Through the inspirational messages the project conveys, Yaves uses his past experiences to detail his growth, both mentally and spiritually. The tracks “Fairytale” and “Survival” detail Yaves’ past growing up in Columbus, and how he escaped potentially tumultuous moments in his life.

On the song “Fairytale,” Yaves describes the past world of drugs and violence he engaged in, as he sold drugs among others in the trade. “I remember staring at the pyramids/ on mount Vernon towers like wonder what the difference is/ Between me and all of the dope boys/Stash box, crack rocks, the size of an Altoid.”

Though most of the songs on the project are from an individual perspective, Yaves uses his experiences to help breed inspiration, thought and emotion within his listeners, especially toward larger social topics. One of the most compelling messages he emphasizes on the project is “Dreams Too – King Tyre,” as he discusses the killing of 13-year-old Tyre King, who was shot and killed by Columbus police this past summer.

Rather than Yaves directly confronting King’s death, he refers to individuals who discount the impact of police killings, and argue that black on black crime overshadows this nation-wide issue. Yaves explains the statement’s irony, as he explains how situations like King, Trayvon Martin, and Mike Brown have deeply affected our country.

“In Springs Ear” serves as a mark of inspiration, as Yaves’ messages of self-determination, love and survival are seamlessly engraved in each of its tracks.

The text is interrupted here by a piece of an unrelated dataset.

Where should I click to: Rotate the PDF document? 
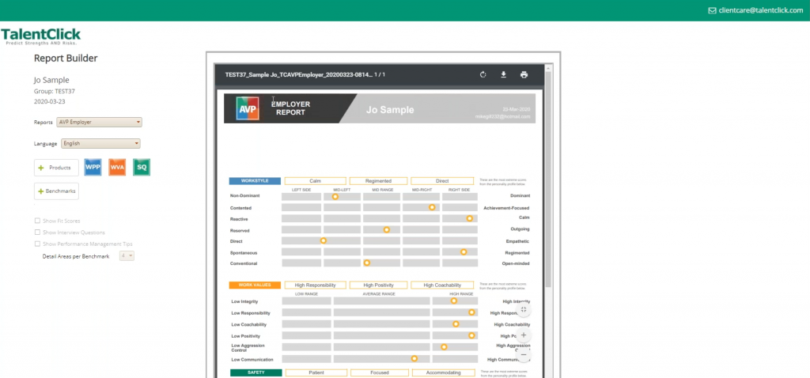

Rather than sounding preachy, his supreme lyrical ability allows him to flow freely on a myriad of infectious beats, which he uses to address the obstacles he’s faced on his journey to manhood. Yaves acknowledges his past experiences growing up around drugs, violence, and injustices, to inspire those living under similar circumstances to find light in the darkness.

Despite his unpromising past, he’s garnered an array of accomplishments, which he attributes to his self-determination and spiritual connection. Overall, this is another enjoyable project from Yaves, and one that can stand among the best in 2016.